Tasks for this exercise.
[1] Answer these questions from the passage on coating diffractograms, one line each:
(a) At what angle does the strongest peak appear, and which facet does it belong to?
(b) What does the diffraction peak at 44.8° correspond to?
(c) What orientation do the authors assign to the Ti layer?
[2] In one to three sentences, explain why the passage on coating diffractograms says the Cr diffraction peaks shift to a higher angle.
[3] Write what follows the last sentence of the passage on coating diffractograms.

The X-ray diffractograms of the coatings are shown in Figure 1. The phase compositions of the three groups of coatings are similar, with only minor differences in the intensity of the diffraction peaks for the different phases. The strongest peak at 38.7° corresponds to the (002) facet of the Ti phase, while the (101) and (004) facets of the Ti phase at 40.3° and 82.6° are also detected. The diffraction peaks at 34.9° and 44.8° correspond to the (331) crystal face of the CrTi3O phase and the (110) crystal face of the Cr phase, respectively. The internal stresses generated by the magnetron sputtering process lead to the collapse of the coating lattice and the reduction of the crystal plane spacing, which results in the shift of the Cr diffraction peaks to a higher angle [31]. The high intensity of the diffraction peaks at the Ti (002) crystal plane suggests that the Ti layer has a (002) selective orientation.

Data block.
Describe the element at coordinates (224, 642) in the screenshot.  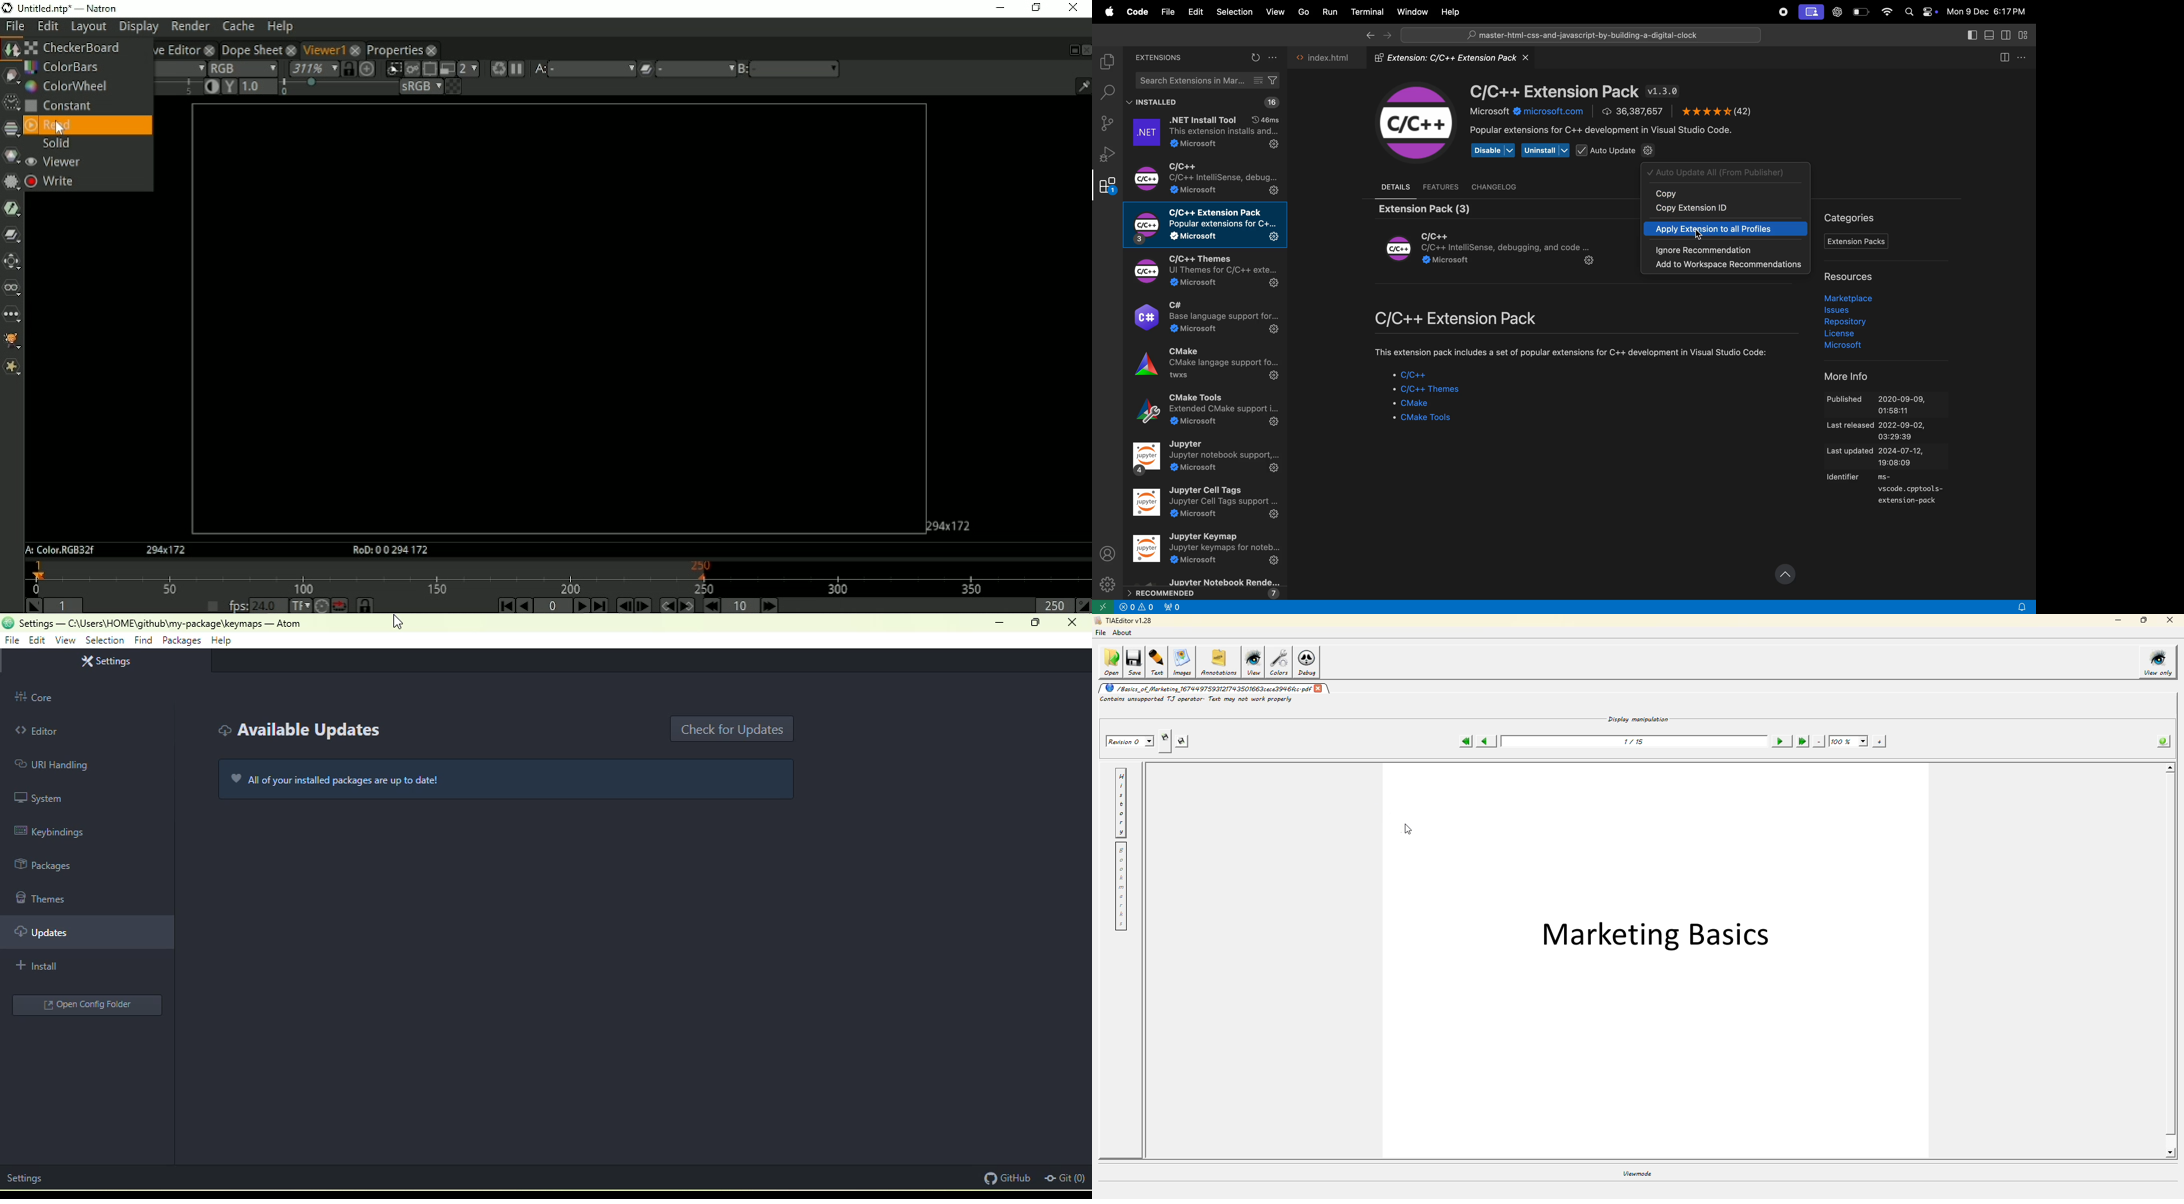
I see `help` at that location. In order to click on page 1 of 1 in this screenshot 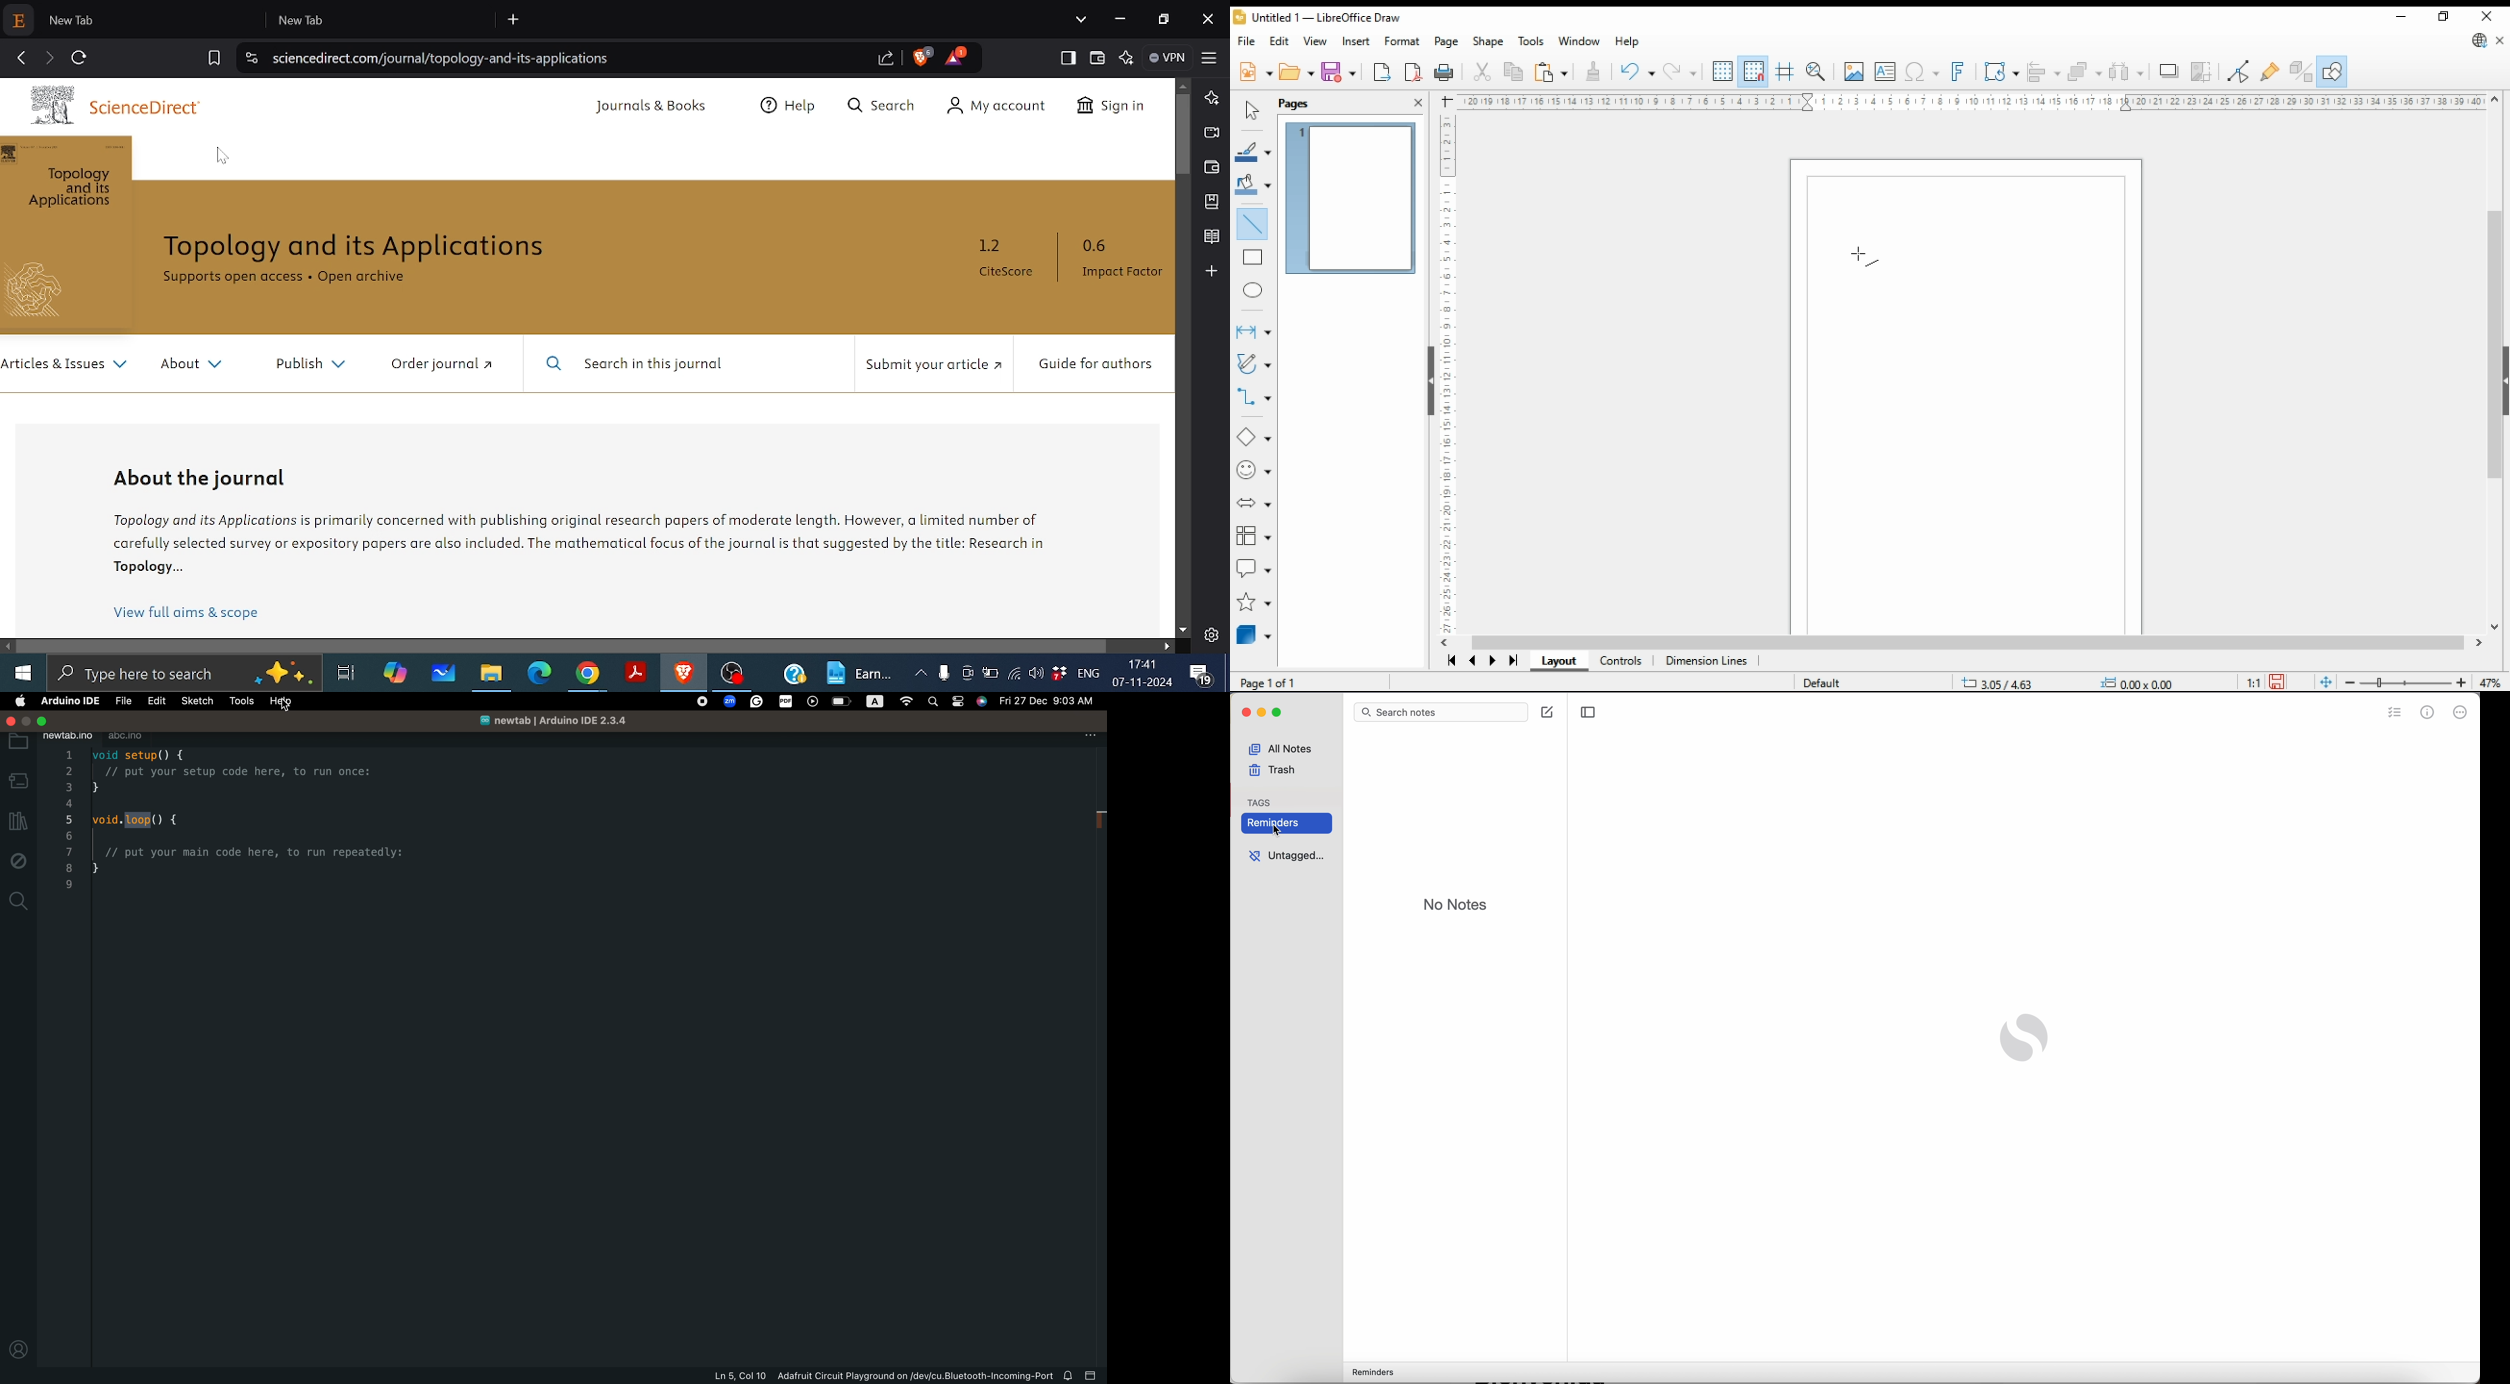, I will do `click(1271, 682)`.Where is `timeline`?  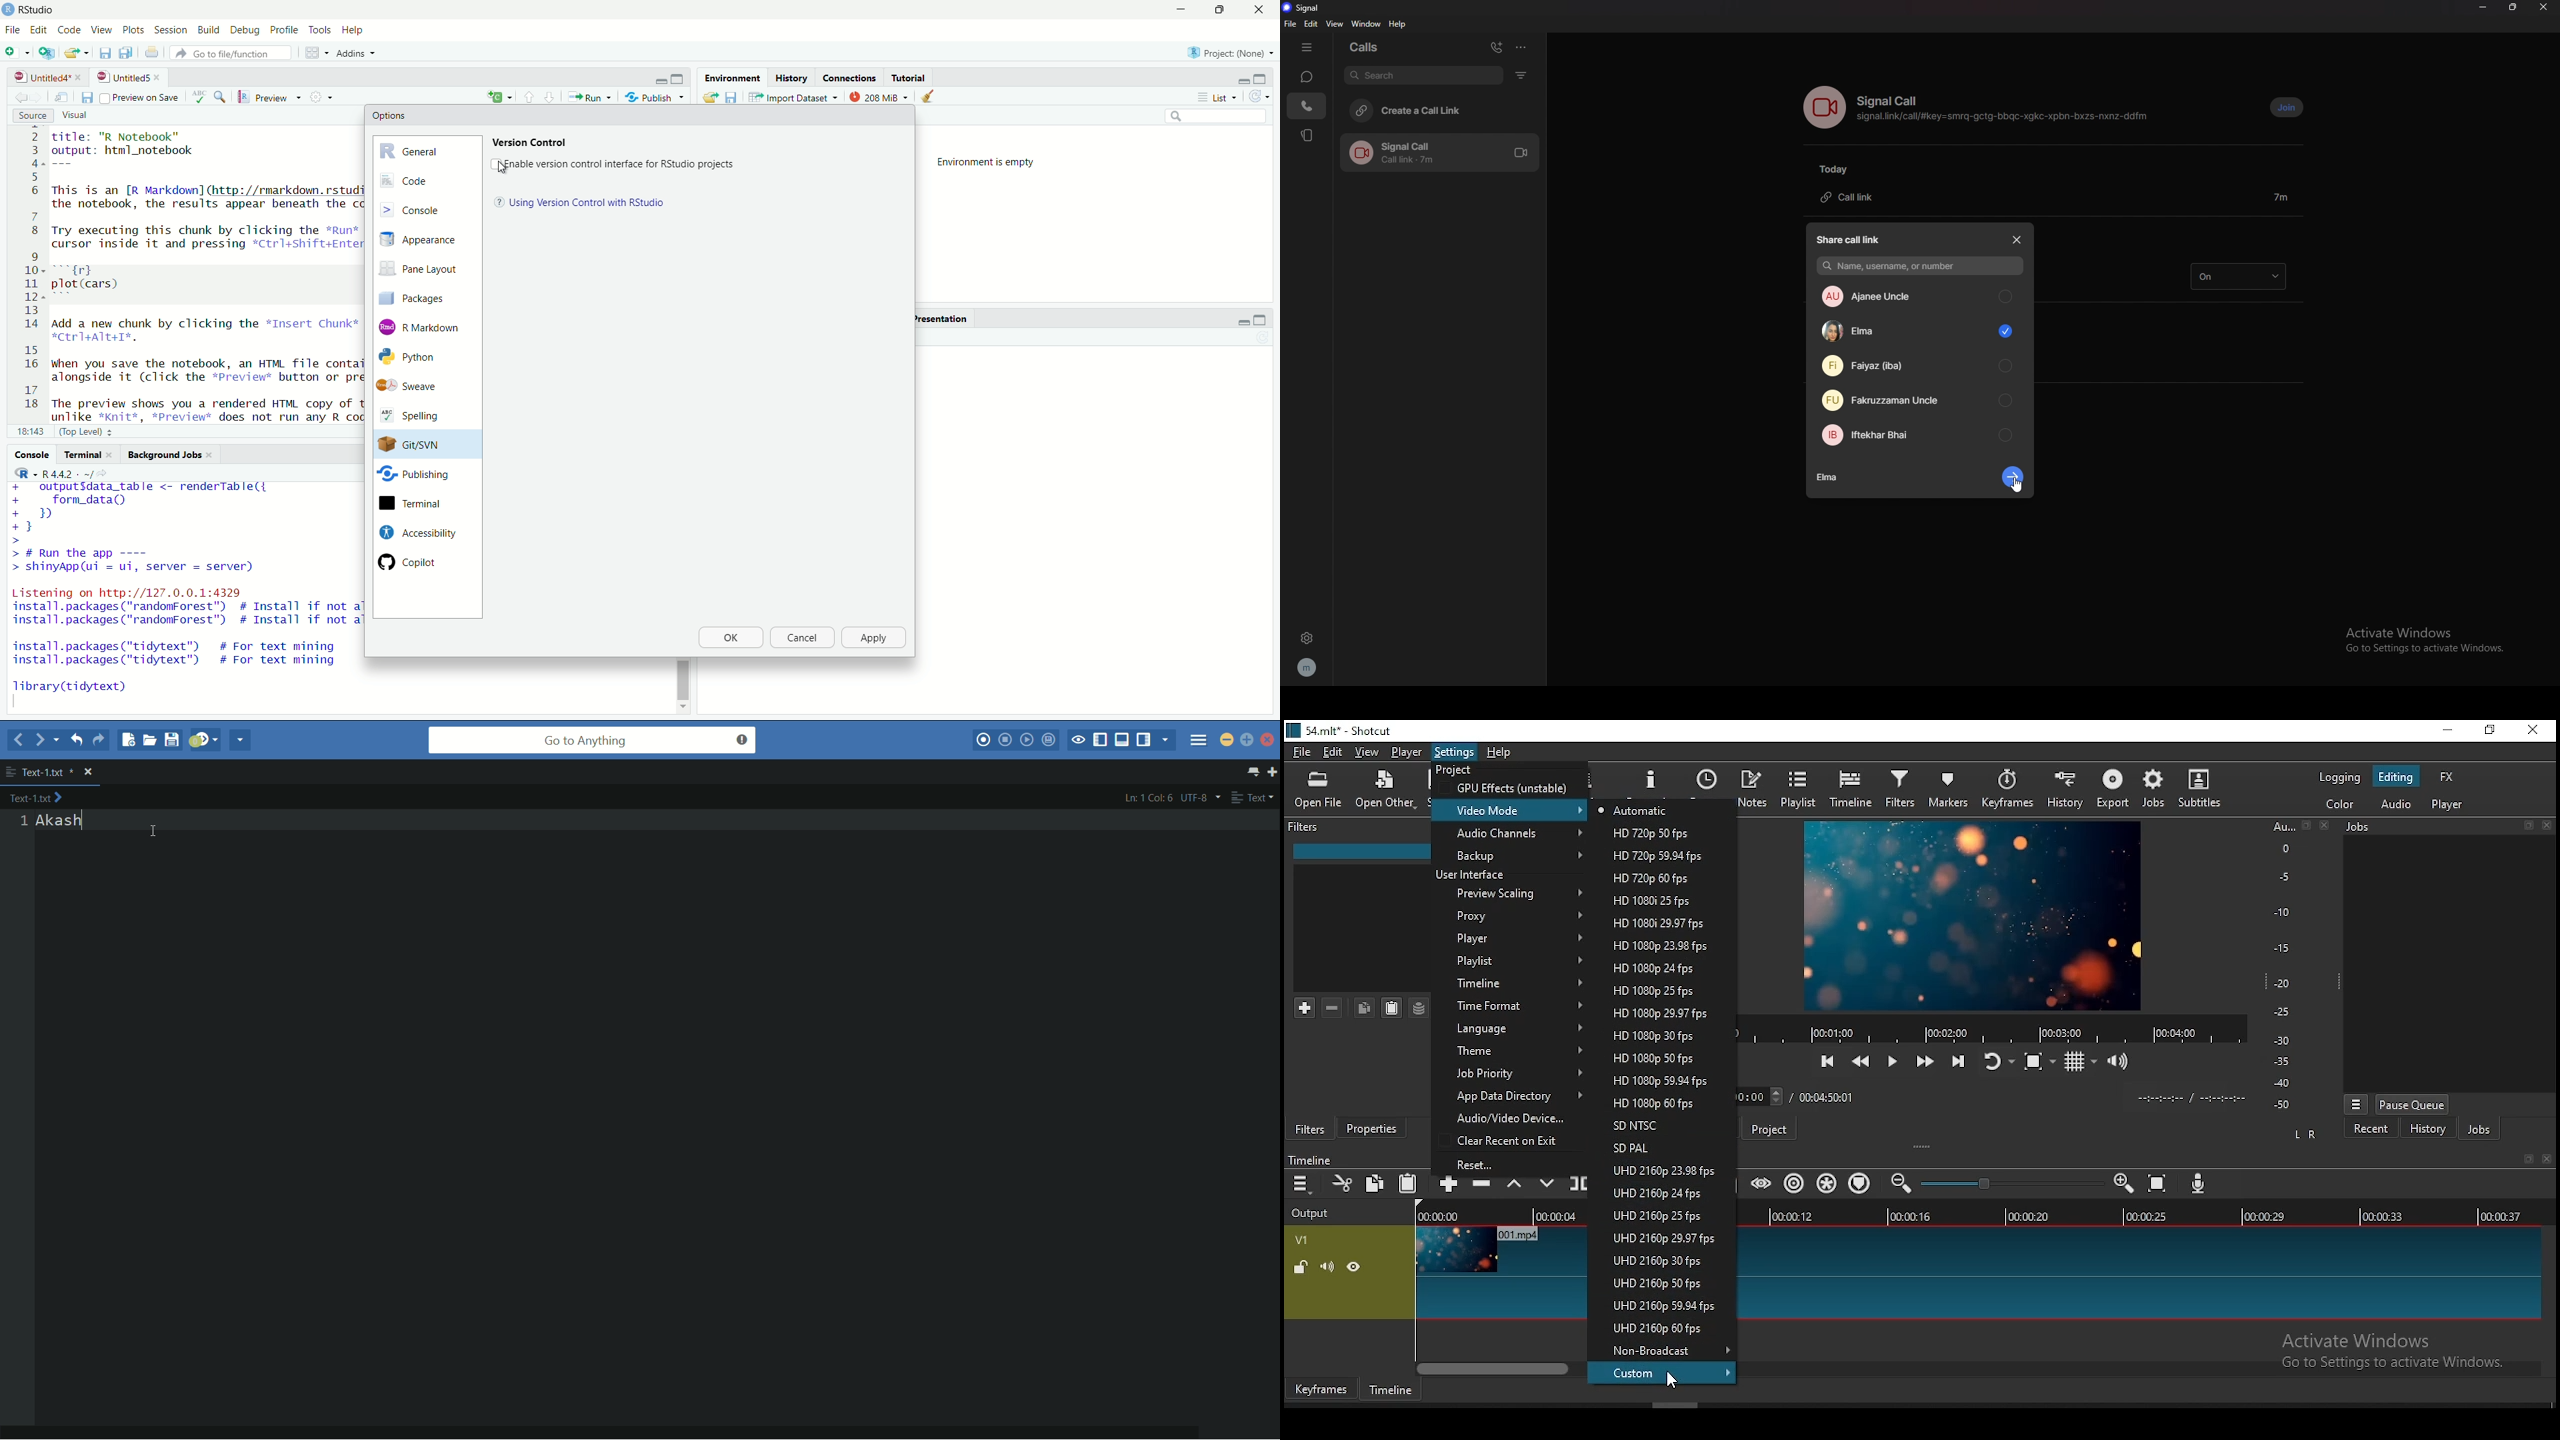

Responses to the tasks.
[1]
(a) At 38.7°; it corresponds to the (002) facet of the Ti phase.
(b) The (110) crystal face of the Cr phase.
(c) A (002) selective orientation.

[2] Magnetron sputtering generates internal stresses in the coating. These stresses collapse the coating lattice and reduce the crystal plane spacing, which shifts the Cr diffraction peaks to a higher angle.

[3]
It is noteworthy that the intensity of the diffraction peaks of the CrTi3O phase is higher in the T150 coating than in the other two groups, and considering the overall thinness of the coating and its low oxygen content, this relatively significant change represents more oxygen penetration into the T150 coating samples close to the interface between the coated Cr layer and the Ti layer. This phenomenon suggests that the substrate temperature may affect the number of pores formed in the coating during the deposition process, and these pores may have an impact on the corrosion resistance of the coating.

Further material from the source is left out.